Alles nur eine Momentaufnahme. Derzeit wirkt die Kanzlerin beschädigt. Doch das perlt schnell an ihr ab. Sie wird zwar nicht die Geschichte so verbiegen können, dass es im Grunde sie war, die Joachim Gauck wollte. Aber sie wird es schaffen, sich und Gauck als Duo zu präsentieren, das Deutschland klug durch schwere Zeiten dirigiert. Gemeinsam. Am Ende wird Gauck Merkels Präsident sein.
Dafür spricht die bemerkenswerte Rezeption, die die Kanzlerin trotz ihrer beachtenswerten Fehler in der Öffentlichkeit genießt. Nüchtern betrachtet macht diese Frau ständig etwas falsch, was sie anschließend zu reparieren oder wenigstens zu kaschieren versucht. In der Frage der Griechen-Rettung und der deutschen Finanzierung der Rettungsschirme hat sie mehrfach die Position gewechselt.
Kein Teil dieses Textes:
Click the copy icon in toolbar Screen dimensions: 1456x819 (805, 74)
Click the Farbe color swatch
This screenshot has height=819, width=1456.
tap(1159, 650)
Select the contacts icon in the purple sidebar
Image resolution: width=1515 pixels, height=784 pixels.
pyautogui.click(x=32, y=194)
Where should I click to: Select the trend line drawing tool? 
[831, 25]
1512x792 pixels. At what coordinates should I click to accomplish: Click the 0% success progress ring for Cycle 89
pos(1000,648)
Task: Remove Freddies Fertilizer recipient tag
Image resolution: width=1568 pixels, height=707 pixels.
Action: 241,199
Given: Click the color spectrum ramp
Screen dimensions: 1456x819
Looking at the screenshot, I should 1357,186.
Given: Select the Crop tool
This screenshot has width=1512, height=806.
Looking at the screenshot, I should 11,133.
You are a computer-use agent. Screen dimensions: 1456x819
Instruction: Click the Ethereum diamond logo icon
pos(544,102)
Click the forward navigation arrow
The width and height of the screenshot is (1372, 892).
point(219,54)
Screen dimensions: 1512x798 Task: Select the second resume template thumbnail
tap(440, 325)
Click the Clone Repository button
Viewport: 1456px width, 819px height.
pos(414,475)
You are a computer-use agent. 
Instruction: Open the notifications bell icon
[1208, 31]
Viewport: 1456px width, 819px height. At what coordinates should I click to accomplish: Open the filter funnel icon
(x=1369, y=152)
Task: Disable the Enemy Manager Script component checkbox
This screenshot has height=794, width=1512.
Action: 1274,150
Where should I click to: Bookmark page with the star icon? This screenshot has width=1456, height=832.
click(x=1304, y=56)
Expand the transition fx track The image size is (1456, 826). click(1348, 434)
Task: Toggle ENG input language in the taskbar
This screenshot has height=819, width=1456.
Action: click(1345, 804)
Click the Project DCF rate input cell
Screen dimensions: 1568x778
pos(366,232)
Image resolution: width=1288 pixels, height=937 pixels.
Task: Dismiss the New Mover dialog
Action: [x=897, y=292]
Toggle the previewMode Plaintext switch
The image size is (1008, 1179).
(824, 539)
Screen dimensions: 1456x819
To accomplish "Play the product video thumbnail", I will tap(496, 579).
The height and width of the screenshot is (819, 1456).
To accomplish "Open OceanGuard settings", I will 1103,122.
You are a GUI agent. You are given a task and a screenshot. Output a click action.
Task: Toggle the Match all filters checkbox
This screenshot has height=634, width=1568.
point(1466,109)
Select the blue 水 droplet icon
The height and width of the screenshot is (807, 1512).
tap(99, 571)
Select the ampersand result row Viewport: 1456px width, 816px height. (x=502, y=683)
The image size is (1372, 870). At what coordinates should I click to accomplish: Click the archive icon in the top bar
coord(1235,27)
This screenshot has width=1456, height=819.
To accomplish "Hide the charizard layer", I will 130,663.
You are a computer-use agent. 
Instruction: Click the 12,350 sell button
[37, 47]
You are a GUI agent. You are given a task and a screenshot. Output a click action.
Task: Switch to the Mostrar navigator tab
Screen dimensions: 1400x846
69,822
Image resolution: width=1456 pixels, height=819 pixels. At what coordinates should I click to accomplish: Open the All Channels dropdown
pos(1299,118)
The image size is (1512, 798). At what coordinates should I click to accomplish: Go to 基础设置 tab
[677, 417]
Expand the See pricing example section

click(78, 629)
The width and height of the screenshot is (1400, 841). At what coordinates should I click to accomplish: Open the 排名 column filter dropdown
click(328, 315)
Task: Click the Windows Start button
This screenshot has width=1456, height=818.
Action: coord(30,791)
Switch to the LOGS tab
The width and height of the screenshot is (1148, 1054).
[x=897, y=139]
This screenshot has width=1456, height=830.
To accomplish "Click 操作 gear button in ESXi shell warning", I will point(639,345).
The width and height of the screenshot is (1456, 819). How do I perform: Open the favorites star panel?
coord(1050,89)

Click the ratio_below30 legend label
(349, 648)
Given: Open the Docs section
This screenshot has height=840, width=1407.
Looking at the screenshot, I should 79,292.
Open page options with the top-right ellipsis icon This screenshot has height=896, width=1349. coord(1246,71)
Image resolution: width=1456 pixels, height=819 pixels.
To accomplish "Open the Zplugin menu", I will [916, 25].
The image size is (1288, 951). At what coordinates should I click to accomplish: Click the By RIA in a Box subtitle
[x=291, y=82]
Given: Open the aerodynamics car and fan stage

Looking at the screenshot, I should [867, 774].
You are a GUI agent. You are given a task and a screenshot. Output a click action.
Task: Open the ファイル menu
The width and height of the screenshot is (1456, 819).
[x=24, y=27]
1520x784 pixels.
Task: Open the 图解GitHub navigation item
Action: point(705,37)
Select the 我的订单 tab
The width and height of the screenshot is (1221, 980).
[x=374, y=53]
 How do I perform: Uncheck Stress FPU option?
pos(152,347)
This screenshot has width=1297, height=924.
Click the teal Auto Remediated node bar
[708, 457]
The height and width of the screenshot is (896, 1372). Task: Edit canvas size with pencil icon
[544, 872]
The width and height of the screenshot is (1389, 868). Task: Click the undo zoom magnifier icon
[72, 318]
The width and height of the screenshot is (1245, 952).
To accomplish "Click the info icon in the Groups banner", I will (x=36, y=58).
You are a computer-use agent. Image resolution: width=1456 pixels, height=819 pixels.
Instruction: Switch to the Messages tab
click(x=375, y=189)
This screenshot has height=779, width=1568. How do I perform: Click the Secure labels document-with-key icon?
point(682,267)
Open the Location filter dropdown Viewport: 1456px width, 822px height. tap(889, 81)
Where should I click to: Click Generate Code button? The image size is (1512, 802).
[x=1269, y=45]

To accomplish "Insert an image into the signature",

Den Schnitzer, mit Horst Köhler einen "Unabhängigen" in das Bundespräsidialamt befördert zu haben, versuchte sie auszugleichen mit Christian Wulff, dem Parteipolitiker, der die Arithmetik der Macht versteht und nicht plötzlich ohne Vorwarnung seinen Rücktritt erklärt. Und dann die große Volte bei der Energiepolitik infolge von Fukushima. Als Angela Merkel merkte, dass es Zeit ist, die Reißleine zu ziehen, trennte sie sich innerhalb von Tagen von einem der wichtigsten Dogmen der CDU: Atom ist gut.
Jetzt ist sie die Kanzlerin der Energiewende, die über den Dingen schwebt, die den Streit ihrer Minister Rösler und Röttgen im Hintergrund moderieren darf. In den Beliebtheitsumfragen ist sie wieder vorn. Und ihre Partei, die CDU, darf sogar hoffen, im Sog der Kanzlerin die magische 40-Prozent-Marke bei der Bundestagswahl wieder zu überspringen.
Merkel ist es stets gelungen, dass ihr ihre Fehler, ihr Schlingern, ihr Taktieren, ihr ungestümes Korrigieren nicht auf die Füße fallen. Der Fall Wulff war nie ein Fall Merkel, auch wenn die Opposition das gern gehabt hätte - und obwohl sie es offenbar unterlassen hat, sich neben dem Bundespräsidentenkandidaten Wulff auch noch stärker mit dem Ministerpräsidenten Wulff zu befassen, der bekanntermaßen merkwürdige "Freunde" in Hannover und Großburgwedel hatte. Dass dies eines Tages für strafrechtliche Ermittlungen reichen würde, konnte Merkel nicht wissen. Dass er kein Saubermann ist und für Gesprächsstoff sorgen wird, schon.